** EXERCISE AIM **
Put the lines below into a JSON list of strings, one string per line and no blank lines, covering only the part that opens with the line containing "This screenshot has" and closes with the line containing "coord(83,396)". Leave the pictures out.

** INFORMATION PROVIDED **
+-------+

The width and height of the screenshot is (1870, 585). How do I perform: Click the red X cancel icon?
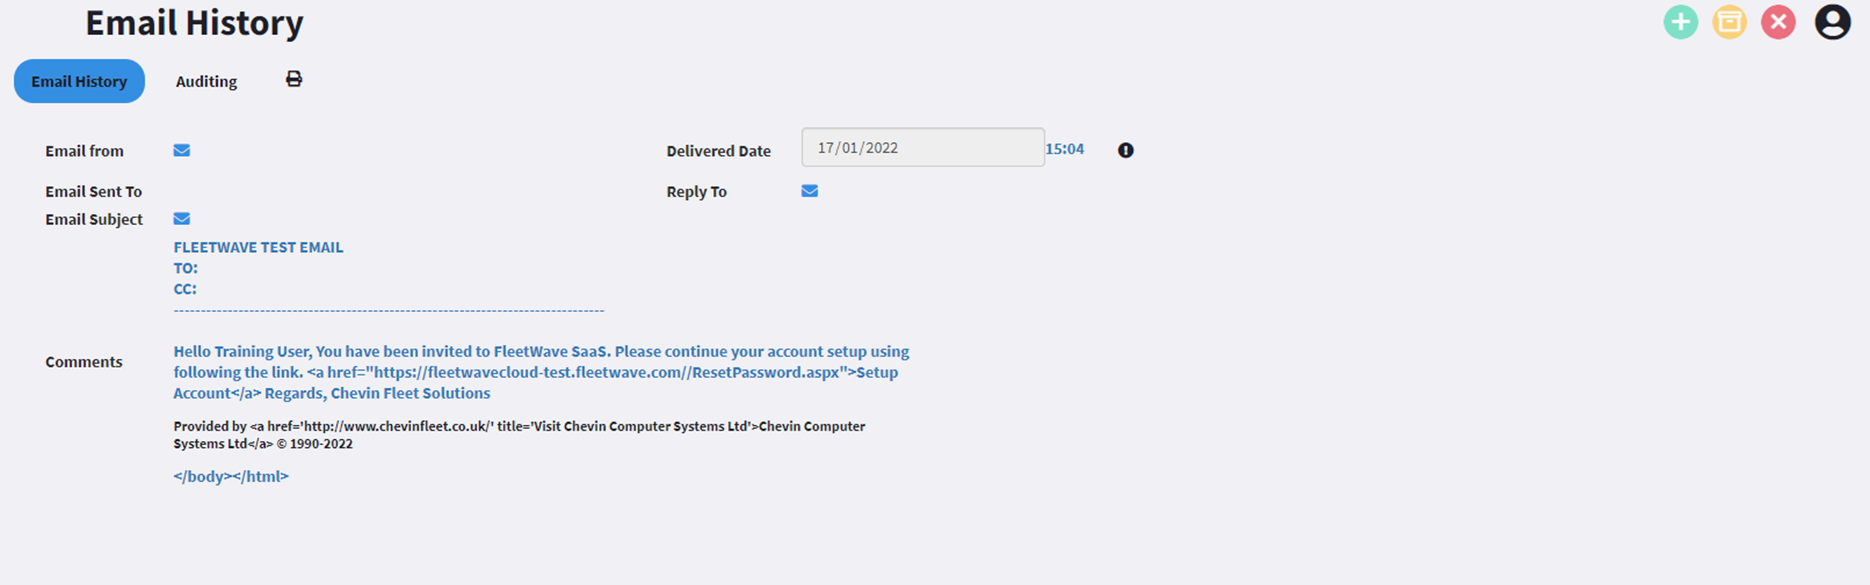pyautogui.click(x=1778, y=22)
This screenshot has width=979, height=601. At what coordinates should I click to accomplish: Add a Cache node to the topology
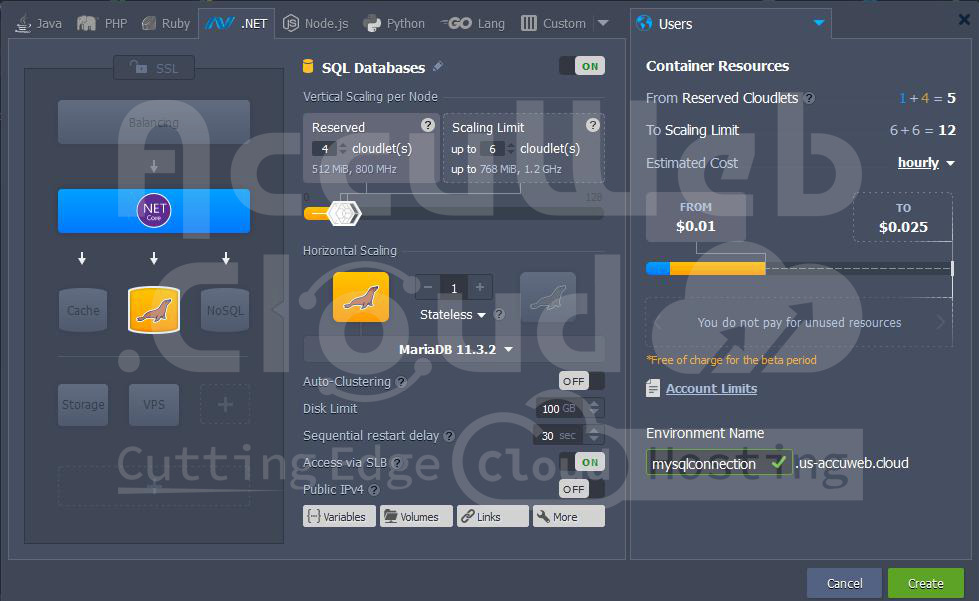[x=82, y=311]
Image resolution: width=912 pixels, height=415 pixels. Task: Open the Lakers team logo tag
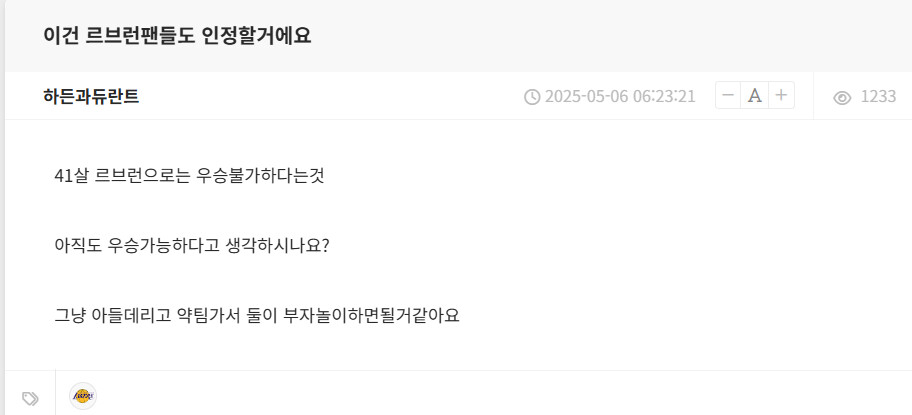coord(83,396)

+-------+

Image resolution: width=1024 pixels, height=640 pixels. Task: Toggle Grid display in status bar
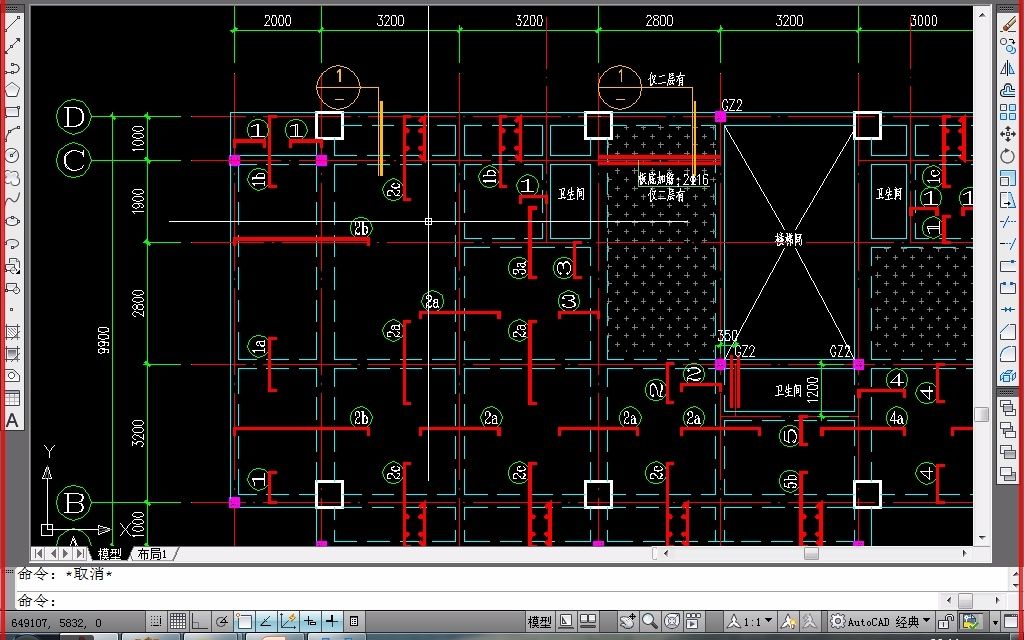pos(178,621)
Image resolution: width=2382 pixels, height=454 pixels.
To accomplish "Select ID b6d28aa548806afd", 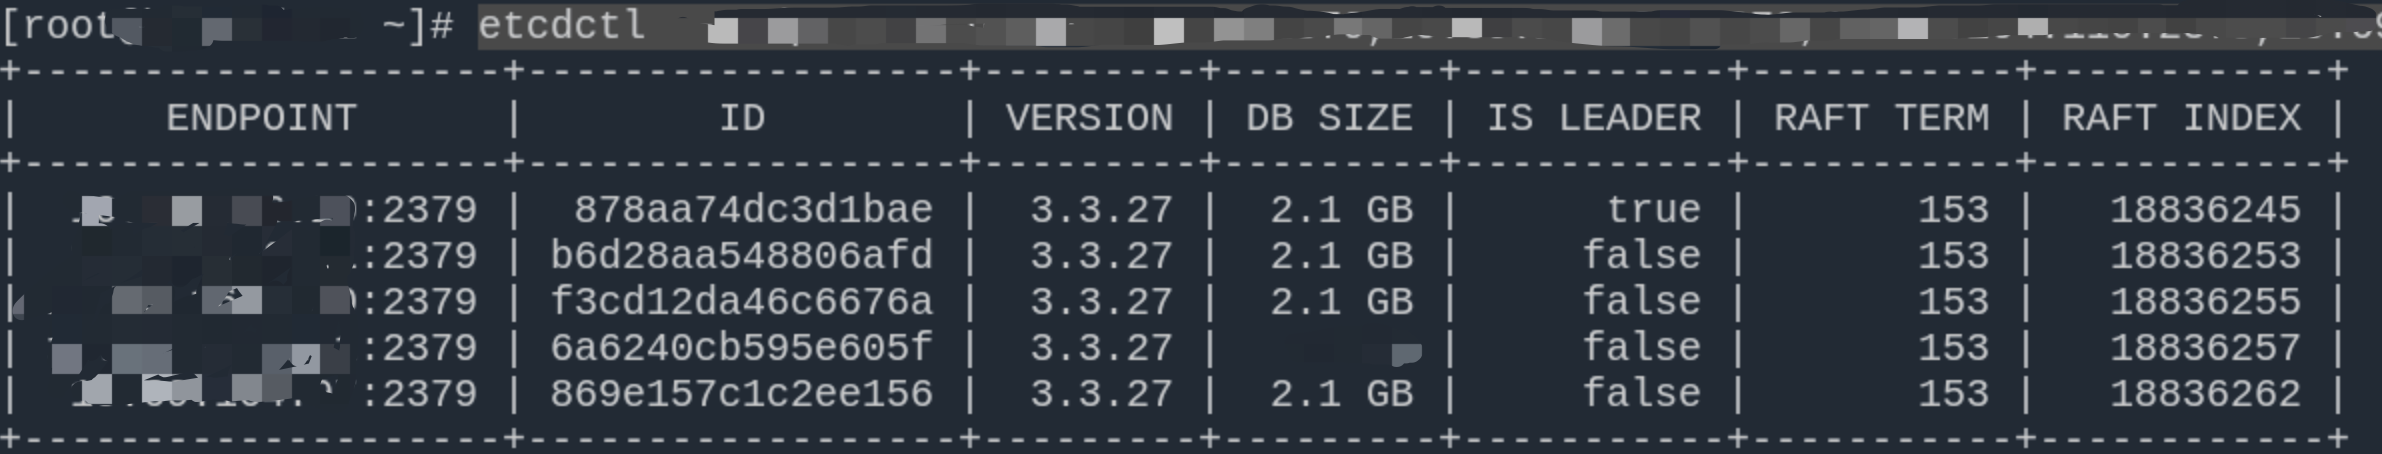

+-------+

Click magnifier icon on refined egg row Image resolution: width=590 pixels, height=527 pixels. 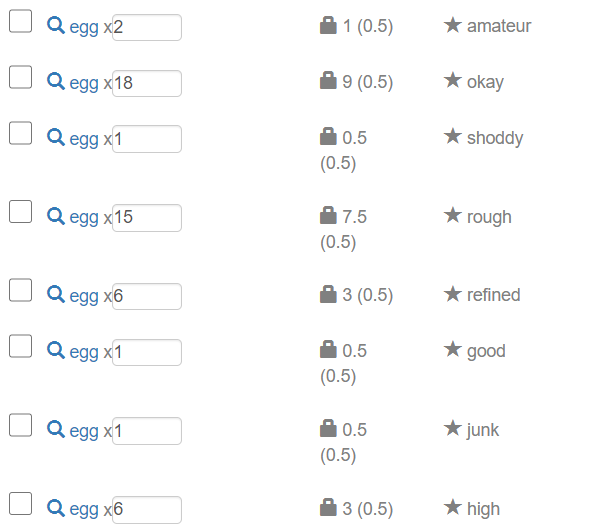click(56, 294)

+-------+

** SOLUTION FOR THIS TASK **
[
  "This screenshot has width=979, height=601. At what coordinates should I click to accomplish: Add a Cache node to the topology",
  "[x=82, y=311]",
  "Image resolution: width=912 pixels, height=415 pixels. Task: Open the Lakers team logo tag",
  "coord(83,396)"
]